Sheba and I stopped to admire and photograph this Zantedeschia outside an insurance office in town when the agent inside saw us and came out to say hi. We'd met her before, on a walk, so this was cool. I explained my presence as being because of the Zantedeschia, and she said something to the effect of, yeah, we used to have two pots this size, both with callas in them, but somebody stole one of them so now there's just this one.
Oh. Well it's a very nice wait a minute did you say somebody stole one?
Yup. The theory was that it may have been someone in town for a funeral (there's a funeral home right across the street from the insurance office), because it didn't seem plausible to her that someone who lived in town would do this. I mean, it's a small place: someone would know.
Well, maybe. But it wouldn't surprise me if it were someone in town.
This is not the first such story I've heard from around here. One of the people I worked with at the garden center sold daylilies and hostas (among, possibly, other things) from her home as a side business, and on multiple occasions in 2008, she came home to find plants missing. It was a specific weird number, too, every time, like she came home and found she had 31 fewer plants than before. Presumably whoever was taking them could only fit 31 in their car/pickup/whatever. It was really upsetting her. It kind of upset me to hear about it.
For readers who are commencing a knee-jerk reaction about how this happened because of whatever your particular theory about What's Wrong With the Kids of Today is (people today don't respect their elders; they think everything's a video game; it's all been downhill since the Supreme Court took prayer out of schools; schools don't teach the subjunctive mood anymore, etc.), catch that knee. This has been going on for generations. People suck now, because people used to suck in the olden days:
A Chicago Daily Tribune article from June 1876 bemoaned a crime wave at a city park: "Rare plants and flowers were ruthlessly dug up from the hot-beds and other places, and the old gardener grew greatly annoyed, and scarcely knew how to catch the thieves," the paper reported. Even after a police stakeout, 10 "splendid geraniums" went missing.(Source: Chicago Tribune)

#### PROBLEM DESCRIPTION:
Extend the account of plant thefts above, picking up directly after its final sentence.

#### MATERIAL PROVIDED:

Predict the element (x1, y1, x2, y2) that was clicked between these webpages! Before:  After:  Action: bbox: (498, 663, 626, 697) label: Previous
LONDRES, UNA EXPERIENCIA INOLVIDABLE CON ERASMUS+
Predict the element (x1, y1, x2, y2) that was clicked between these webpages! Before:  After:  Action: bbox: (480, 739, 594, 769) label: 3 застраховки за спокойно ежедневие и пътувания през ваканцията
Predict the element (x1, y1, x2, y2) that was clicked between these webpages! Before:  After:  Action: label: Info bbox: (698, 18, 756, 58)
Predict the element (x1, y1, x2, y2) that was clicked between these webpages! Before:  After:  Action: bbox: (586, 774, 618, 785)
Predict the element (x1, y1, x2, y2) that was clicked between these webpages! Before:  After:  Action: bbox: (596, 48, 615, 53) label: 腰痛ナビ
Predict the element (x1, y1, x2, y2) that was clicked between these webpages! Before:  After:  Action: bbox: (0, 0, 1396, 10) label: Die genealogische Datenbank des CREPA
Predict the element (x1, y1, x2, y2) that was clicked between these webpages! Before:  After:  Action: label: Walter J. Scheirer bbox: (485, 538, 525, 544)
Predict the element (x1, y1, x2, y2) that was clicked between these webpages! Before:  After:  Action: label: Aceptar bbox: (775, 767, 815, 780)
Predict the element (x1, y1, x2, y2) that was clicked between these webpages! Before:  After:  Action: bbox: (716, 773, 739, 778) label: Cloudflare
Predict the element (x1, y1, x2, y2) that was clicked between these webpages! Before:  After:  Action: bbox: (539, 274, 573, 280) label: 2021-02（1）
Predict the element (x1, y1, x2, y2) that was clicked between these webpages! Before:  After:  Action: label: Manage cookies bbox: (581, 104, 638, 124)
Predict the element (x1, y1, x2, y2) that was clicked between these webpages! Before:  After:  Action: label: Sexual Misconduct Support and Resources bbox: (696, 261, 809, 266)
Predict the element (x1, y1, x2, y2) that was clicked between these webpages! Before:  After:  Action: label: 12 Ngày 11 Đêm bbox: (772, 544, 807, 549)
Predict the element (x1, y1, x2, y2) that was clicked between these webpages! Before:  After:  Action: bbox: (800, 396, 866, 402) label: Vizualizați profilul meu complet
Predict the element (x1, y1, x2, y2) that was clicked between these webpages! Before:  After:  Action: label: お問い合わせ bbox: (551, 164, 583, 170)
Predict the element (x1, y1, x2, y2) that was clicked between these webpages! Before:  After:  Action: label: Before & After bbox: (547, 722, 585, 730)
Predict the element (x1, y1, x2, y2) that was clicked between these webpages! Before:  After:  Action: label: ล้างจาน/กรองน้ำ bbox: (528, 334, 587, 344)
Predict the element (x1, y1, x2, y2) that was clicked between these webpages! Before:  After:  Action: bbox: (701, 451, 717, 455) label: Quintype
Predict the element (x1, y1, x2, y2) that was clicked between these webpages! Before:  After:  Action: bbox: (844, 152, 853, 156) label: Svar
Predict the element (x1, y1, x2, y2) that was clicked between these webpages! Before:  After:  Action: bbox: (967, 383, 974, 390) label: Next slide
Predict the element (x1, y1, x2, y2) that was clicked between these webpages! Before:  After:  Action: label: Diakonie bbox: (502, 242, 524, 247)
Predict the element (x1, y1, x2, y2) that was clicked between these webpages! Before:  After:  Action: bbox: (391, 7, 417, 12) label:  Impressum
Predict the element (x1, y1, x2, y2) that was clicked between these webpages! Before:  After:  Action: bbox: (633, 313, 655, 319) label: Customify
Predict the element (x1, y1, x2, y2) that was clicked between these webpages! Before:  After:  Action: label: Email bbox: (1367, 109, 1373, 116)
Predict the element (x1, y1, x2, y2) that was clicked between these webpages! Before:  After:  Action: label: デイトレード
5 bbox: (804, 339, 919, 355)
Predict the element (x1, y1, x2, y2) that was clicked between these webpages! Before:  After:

#### ANSWER TO THE PROBLEM:
In 1901, Hyde Park was up in arms over bandits who snipped blooms from bushes, and in 1909 six newly planted trees were illegally "wrenched from the soil" near Armour School. "People of the neighborhood are incensed over the latest depredation," the Daily Tribune reported.
Sadly, the more serious thefts are apparently usually the work of people who resell them to unscrupulous (I don't want to say "shady") landscapers, or at least that's the explanation I've seen on-line. Which makes sense: I can't imagine any real gardener taking plants from another gardener's yard without permission. And it would really only pay to steal large numbers of plants if you could "launder" them somehow. I mean, if someone plants 500 'Stella D'Oro' daylilies in their yard, three days after all the Stellas within a 30-mile radius disappeared, you know, people would figure it out.
But even if the problem is mostly organized theft for resale, that's not what happened here with the Zantedeschia. I mean, there was a matching plant right there next to it, and they didn't take that one. Sometimes people are just greedy, or lazy, or impulsive.
I suspect this is going to happen more often, as the economy gets more dire. I can't think of any particularly good ways of preventing it, either.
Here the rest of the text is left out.